[SOURCE EXTRACT]
::::::::::

Picnic at Hanging Rock (1975)

“What we see, and what we seem are but a dream: a dream within a dream.”

Landscapes open Peter Weir’s haunting 1975 picture. The still image of trees, caught in a haze, slowly erodes, revealing the titular rock formation. Jagged, dominating the landscape, the rocks serve as a simultaneous background and foreground in an unmoving frame. Fading out, we see another angle of the rocks, now with the elegant cursive title scrawled across the screen: Picnic at Hanging Rock. This series of images—the trees, the haze, the exposed earth—is followed by the movement into the boarding school, Appleyard College, nestled in a brown field of flowers, and the first voiceover line, “a dream within a dream.”

::::::::::

[DATA LINES]
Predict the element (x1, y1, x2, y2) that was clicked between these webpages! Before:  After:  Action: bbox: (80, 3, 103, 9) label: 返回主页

::::::::::

[DIRECTIVE] Name each image listed after the words "This series of images" in the Picnic at Hanging Rock passage. Rely only on the Picnic at Hanging Rock passage.

[EXERCISE SOLUTION] the trees, the haze, the exposed earth